Arrojada como pocas, se coló en el avión de los Beatles, se llevó un amoroso beso de Clint Eastwood, se la pegó a Roman Polansky, compró con Massiel en Londres el famoso vestido del 'Lalalá'. Siempre a contracorriente, cuando se hartó colgó la cámara. Cruzó el Mediterráneo y abrió con su marido un restaurante en Ibiza donde dio de comer a amigos como Julio Iglesias, Juan de Borbón, conde de Barcelona, o Juan María Arzak.

Rescate

PhotoEspaña inició hace un par de años la recuperación del legado de Biarnés, unas imágenes logradas «a golpe de corazón, que es el que ha mandado en mi carrera, en la que todo ha sido amor propio». Chema Conesa fue también el comisario de 'A contracorriente', la muestra que se abre este jueves en el Palau Robert de Barcelona y que inició el rescate de esta pionera de talante rebelde. Ella no oculta que a veces usó sus armas de mujer «para encandilar a alguno y conseguir la foto que quería». Que si tenía que ponerse una faldita no lo dudaba: «lo importante era llegar donde quería».

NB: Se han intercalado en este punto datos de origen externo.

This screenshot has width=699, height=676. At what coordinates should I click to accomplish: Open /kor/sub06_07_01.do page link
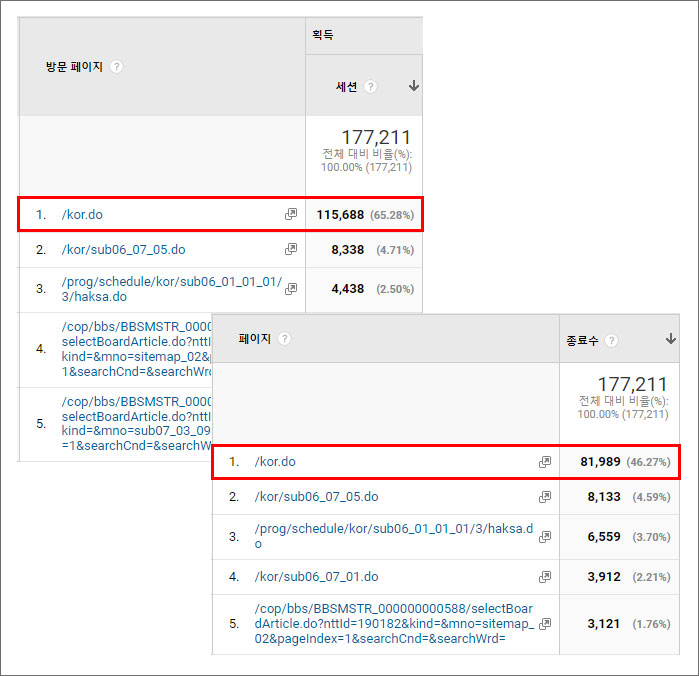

Su primera gran exclusiva llegó al colarse en el lavabo del avión que traía a los Beatles a Madrid. La seguridad le echó el guante cuando ya tenía la foto. Insistió en el hotel y llegó en el montacargas hasta la suite de los «escarabajos» «¡Otra vez tú!», exclamó Ringo Starr cuando le abrió la puerta. Pero Biarnés está más orgullosa de un reportaje sobre los hijos de solteras vejados y maltratados en el orfanato de San Fernando de Madrid. «Nos quisieran matar al redactor y a mí los guerrilleros de Cristo Rey», evoca.

Alternó campos de fútbol con saraos, salas de fiestas y platós, reportajes con retratos de una sensual Carmen Sevilla, de una esplendorosa Marisol o del bellezón de Rocío Durcal rodeada de soldados. Fotografió la intimidad torera de El Cordobés, a la duquesa de Alba flamenqueando, o la loca genialidad de Salvador Dalí y Luis Buñuel. Estuvo con Lola Flores en noches de fiesta y mañanitas de fútbol folclórico, con Sara Montiel de rodaje, con Raphael acosado por las fans o haciendo de carabina entre Julio Iglesias e Isabel Preysler.

Fotografió las inundaciones del Vallés en 1962 - «aún lloro al recordarlo»- y a los hippies en Ibiza. Retrató a Jackie Kennedy, Louis Armstrong, Yul Brynner, Jack Lemmon, Orson Wells, Rudolf Nureyev, Sammy Davis Jr. y Roman Polanski, a quien le robó la foto haciéndose pasar por otra, o a Clint Eastwood, que la besó en los labios. Todos sucumbieron al empeño y la curiosidad fotográfica de la imparable Biarnés, que llegaría a revelar sus negativos de los Oscar en el lavabo de la mansión de Xavier Cugat.